If a stage had some issues, for example not all jobs succeed, the batch job Status would appear as in the following pictures where we use a different campaign to show what to expect:
Campaigns can have one or more stages. Stages represent different workflows for the campaign depending whether they are dependent on each other.
To view all the stages you can select the 'Campaign Stages' option from the side panel or you can go to the Campaigns page and click on the campaign of interest and you will be redirected to the stages page.
The table shows campaigns and the associated stages. You can sort and filter to narrow down the choices. Clicking on a stage you will be redirected to the stage page where you can view all the stage information.
This will be covered later on under the Campaign Stage Page Information section.
Because the stage belongs to a campaign, to add or modify stages you will use the Campaign Editor.
As an example, here we will keep using our eve_test campaign. From the picture you will notice the color coordination between each stage and the job type, just an easy visual way to associate the items.
The following picture shows how to view and edit the stage. As a side note, you might notice that the eve_test_gen_v1 stage position on the editor board has changed to better view the layout.
Moving the elements around can be very useful when campaigns have many stages; the new position is saved as well when you save the campaign.
Let's examine in details the fields for a stage: some are text fields, some are pull-down menus and some upon 'Edit' will open other pop-up windows:
-
Name : the name for this stage, which, as a suggestion, it could be something meaningful for the purpose of the stage.
-
VO Role: the role to use for jobsub when submitting jobs for this campaign. It can be "Production", "Analysis" or in some cases "Calibration" or others provided they exist in the experiment VO role.
-
Experiment Software Version: the software version. Typically experiment software components are bundled up in a version to be used by the running jobs.
The version will be set in the metadata of output files generated by this campaign.
POMS assumes files have metadata that lists their parentage, and software application information; it can then use the software version, filename patterns, and parentage to define datasets for the output of this campaign layer.
Please be advise for the following: To propagate this value to the launch of the jobs, the user need to either:-
specify %(version)s in the launch/setup command, example:
source myexp.sh; setup myexpcode %(version)s;
OR
-
specify it as override parameter when using fife_launch, example:
fife_launch -c my.cfg -O global.version=$(version)s;
-
If you don't use either cases, the software version will be stored in the database as information for the stage BUT NOT used.
-
Dataset or split data: Dataset this campaign stage will process. If this campaign is only ever run as a later stage in a workflow, this is ignored. This field is used in conjunction of the split type when appropriate.
-
Dataset Split Type: It specifies how the Dataset could be split, please refer to Dataset and Split Types below for details.
-
Completion Type: This is where you specify the criterion used to be able to move to next stage.
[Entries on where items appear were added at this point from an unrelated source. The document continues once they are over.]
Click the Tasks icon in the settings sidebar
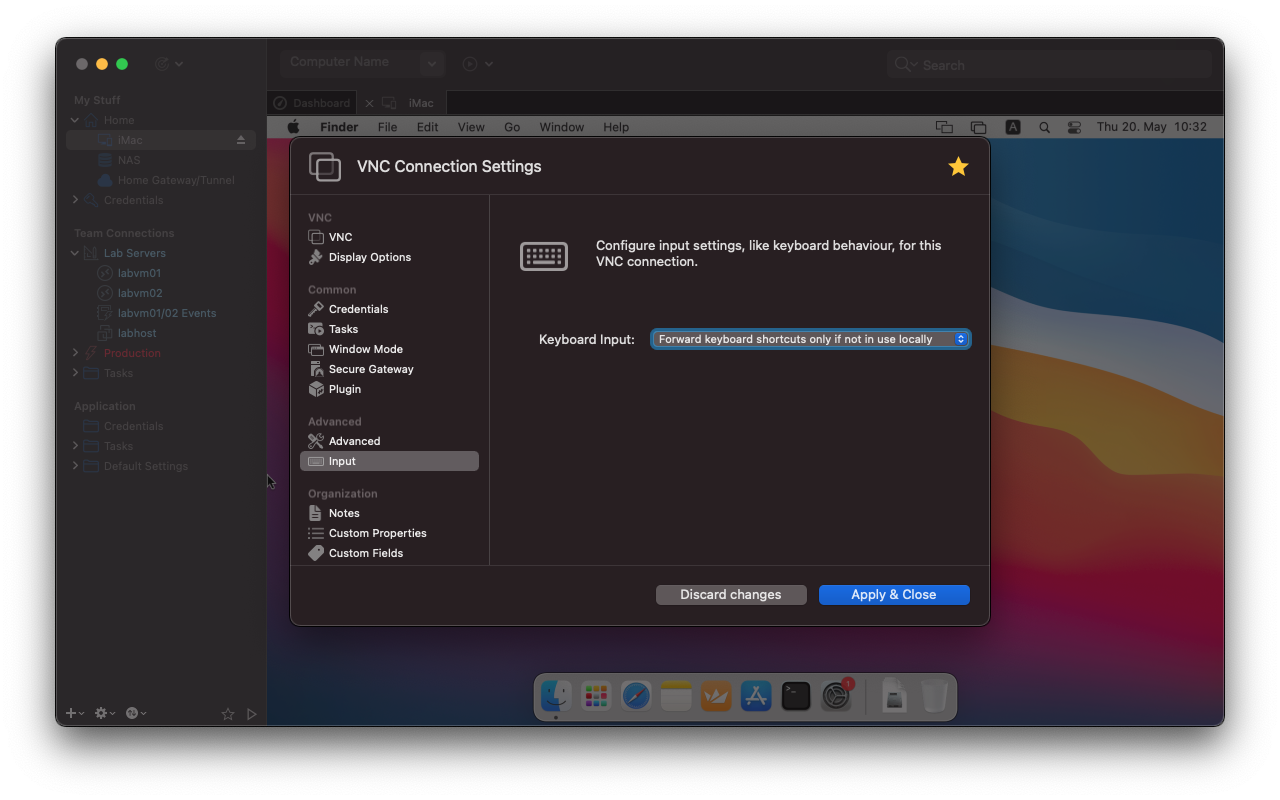Screen dimensions: 1280x800 tap(318, 329)
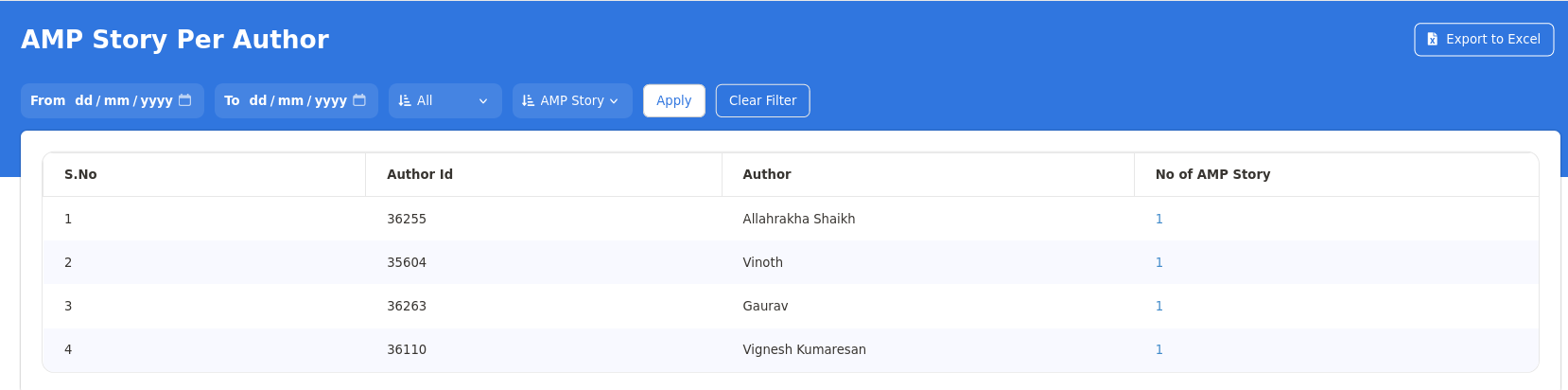Click the sort icon beside AMP Story filter

click(x=528, y=100)
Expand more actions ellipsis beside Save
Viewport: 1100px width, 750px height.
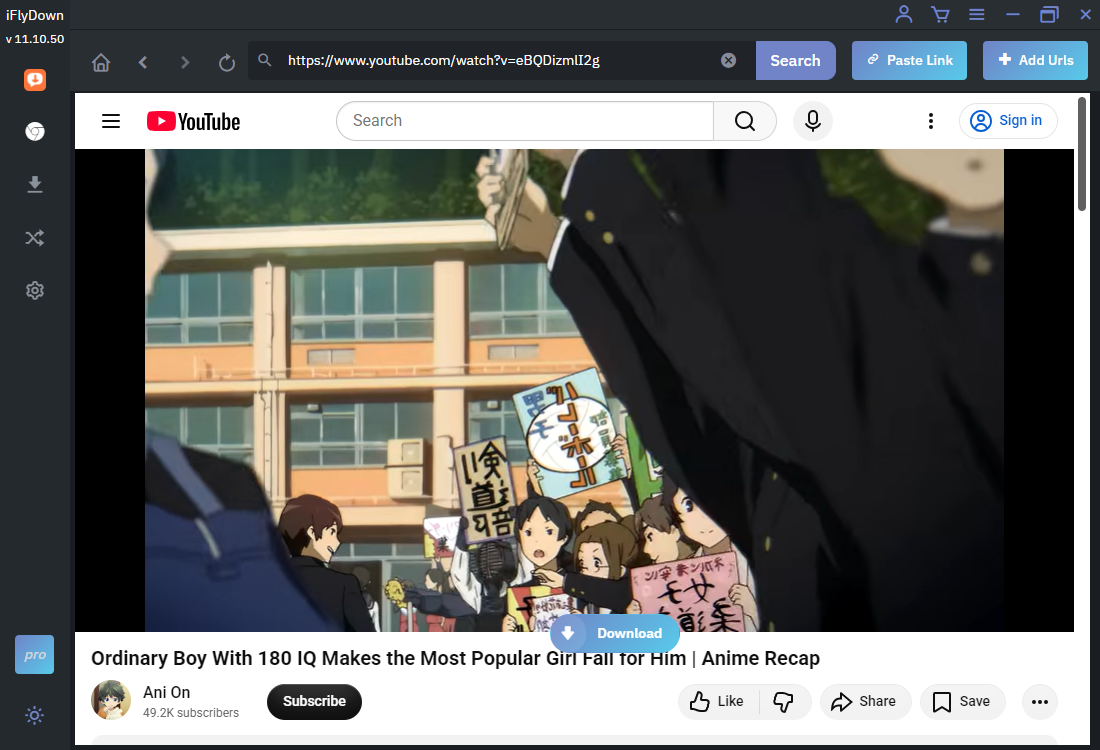pos(1040,701)
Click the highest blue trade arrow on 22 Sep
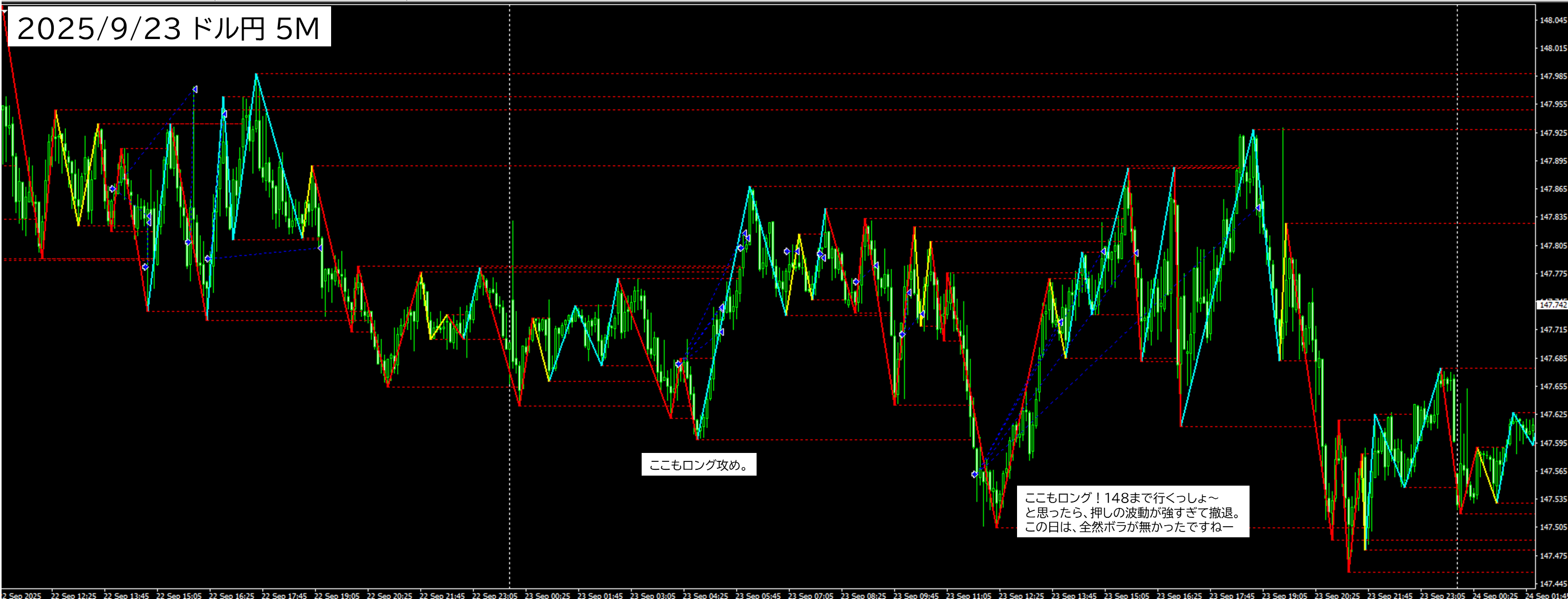The height and width of the screenshot is (599, 1568). tap(195, 90)
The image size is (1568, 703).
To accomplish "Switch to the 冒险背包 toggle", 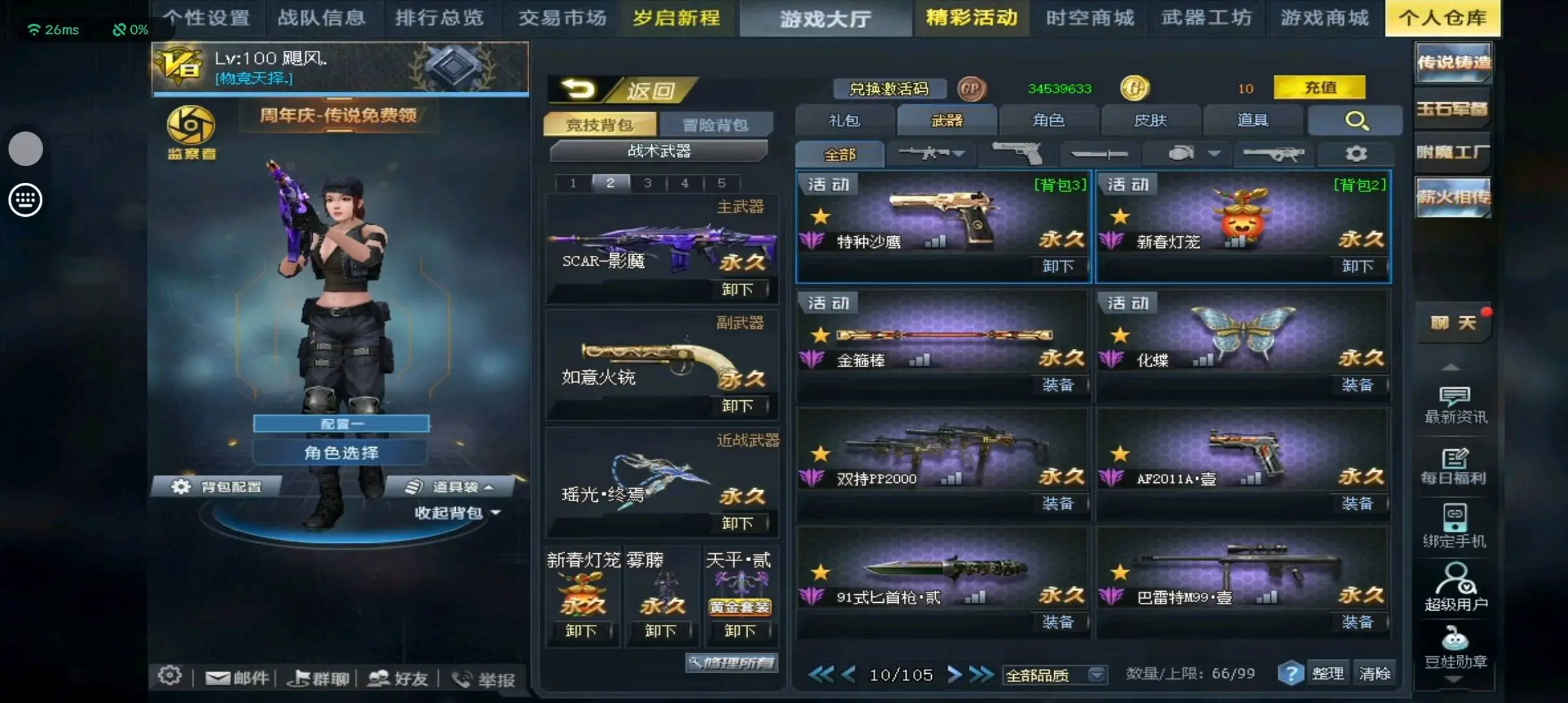I will [x=715, y=124].
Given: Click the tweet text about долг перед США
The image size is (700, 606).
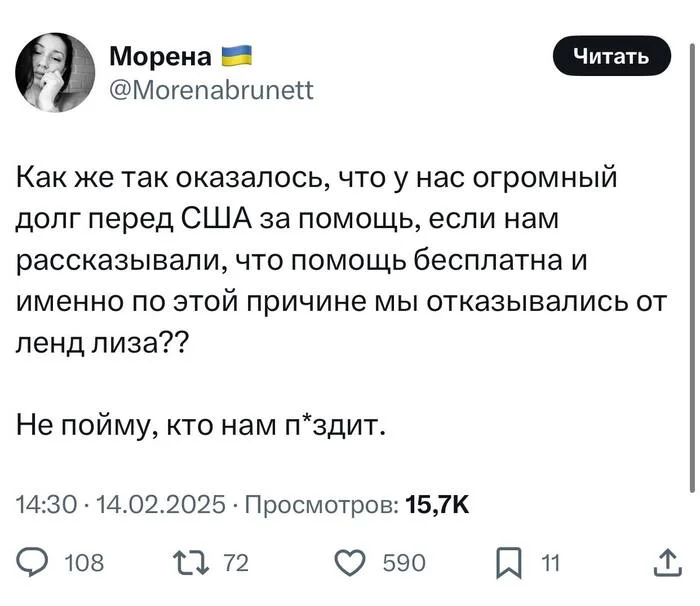Looking at the screenshot, I should point(342,260).
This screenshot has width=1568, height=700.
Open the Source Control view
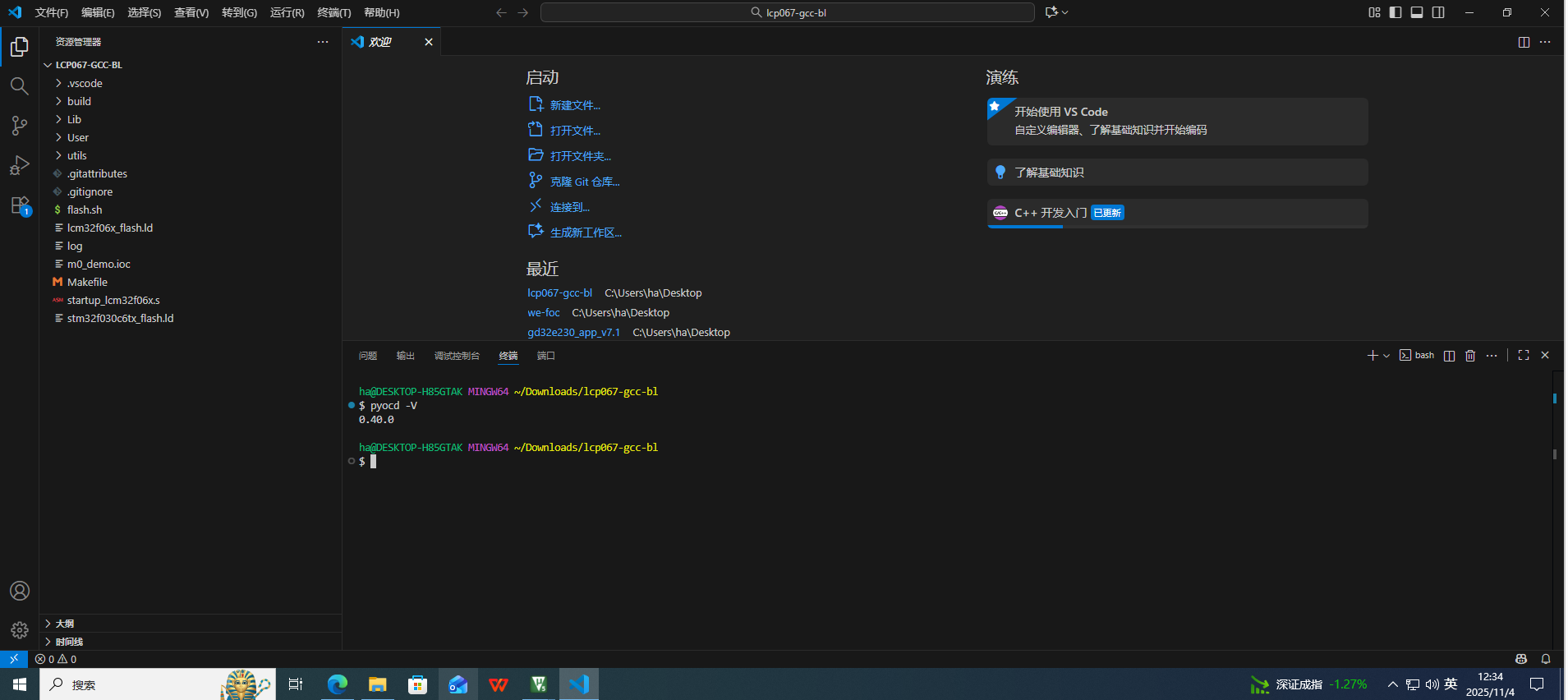(19, 126)
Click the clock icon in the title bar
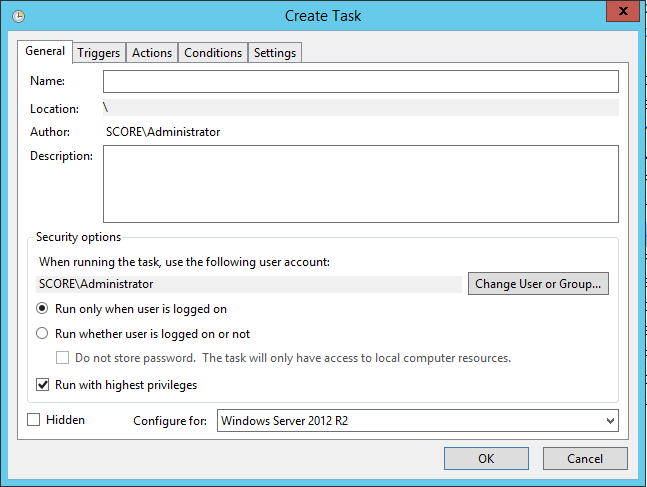This screenshot has height=487, width=647. click(x=18, y=16)
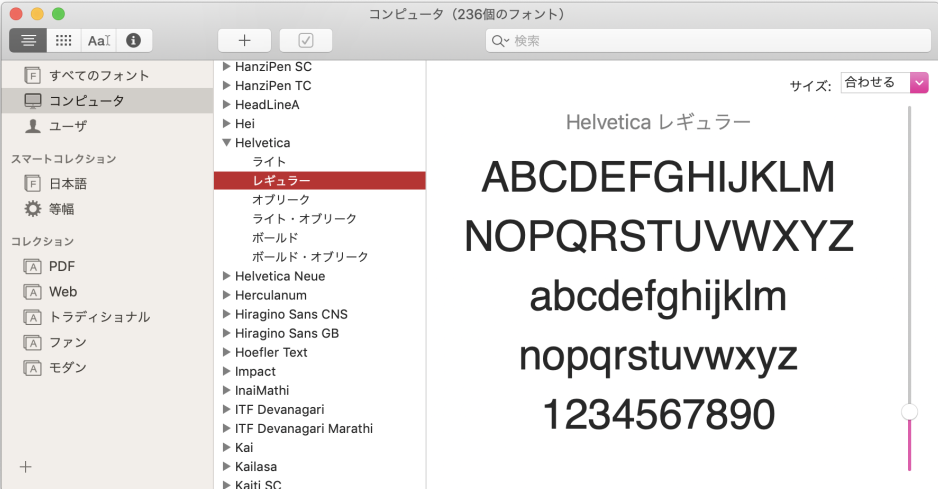Select ライト・オブリーク font style

[304, 219]
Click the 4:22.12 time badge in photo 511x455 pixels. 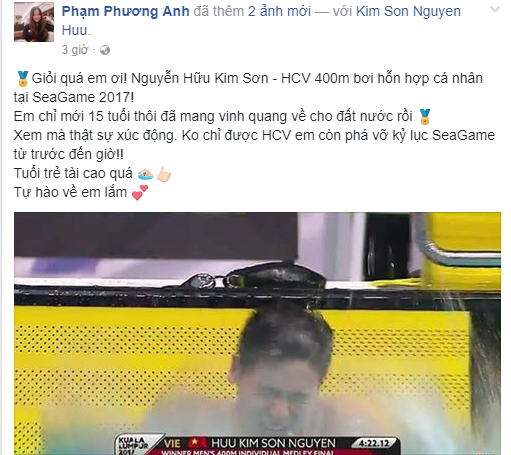pyautogui.click(x=375, y=443)
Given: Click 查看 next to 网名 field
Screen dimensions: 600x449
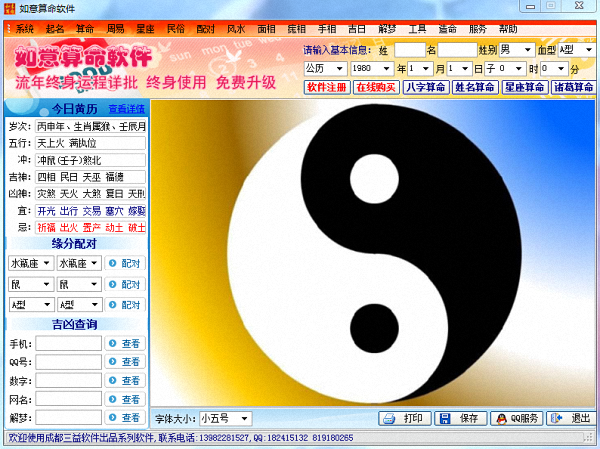Looking at the screenshot, I should point(126,399).
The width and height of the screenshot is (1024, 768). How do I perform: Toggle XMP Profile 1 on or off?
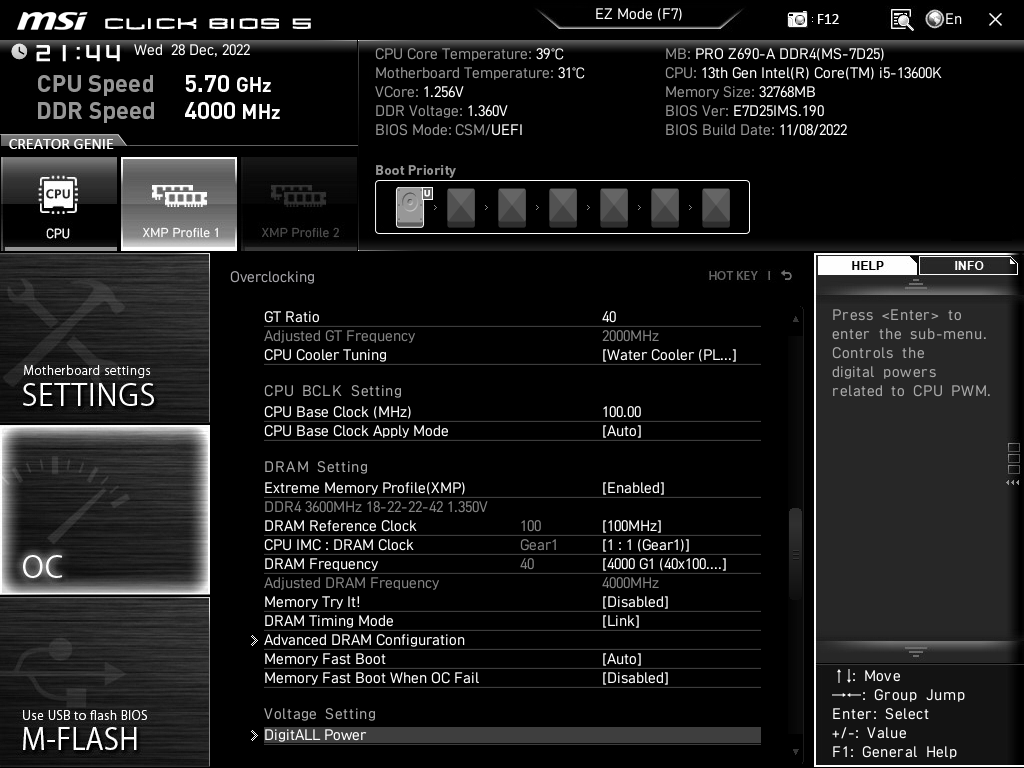(179, 203)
Two options are available:
- Complete: to say the campaign layer submissions are complete when their jobs complete, or
- Located: to say the layer is completed when the submissions output files are located.
-
Completion %: This is related to the completion type: please advise that the percentage refers to the jobs in both cases:
- If you say that Completion type is 'complete' and specify a completion percent of 75%, then the campaign will move on to the next stage when 75% of the jobs are completed.
- If you say that Completion type is 'located' and specify completion percent of 75%, then the campaign will move on to the next stage when 75% of the jobs are completed AND 75% of the output files are found in SAM.
-
Parameter Overrides: This allows you to override parameters to your Job Type's launch command. Clicking on the edit icon will pop up a window where you can specify the parameter as a key-value pairs that will be concatenated and put on the command line.
- Note that matching keys will replace matching keys from similar parameter lists you had previously assigned in the Definition Parameters in the Job Type.
- Note that the values in the Parameter Overrides will have Variable Substitution performed on them.
-
Test Parameter Overrides: These are used in the same fashion as the Parameter Overrides but only when Testing the campaign submission (see later).
-
Depends On: This lets you define the dependencies on other campaign layers that this one has. Note that to add a circular dependency (i.e. to make this campaign auto-launch the next submission as each one completes) you have to have saved the campaign at least once, so it will show up in the list of campaigns to choose from.
-
For example, if you had a campaign stage "stage1" that provides output for "stage2".
-
You would want to define the previous stage, and the output file patterns to use on stage2 as:
{"campaign_stages": ["stage1"], "file_patterns": ["%%"]}
-
-
Login setup: The login setup script to be used: a collection of bash commands to be executed on the experiment’s user defined host to establish the environment from which POMS will launch all jobsub jobs.
-
Job Type: A Job 'Type' is a way of categorizing the job based on its purpose.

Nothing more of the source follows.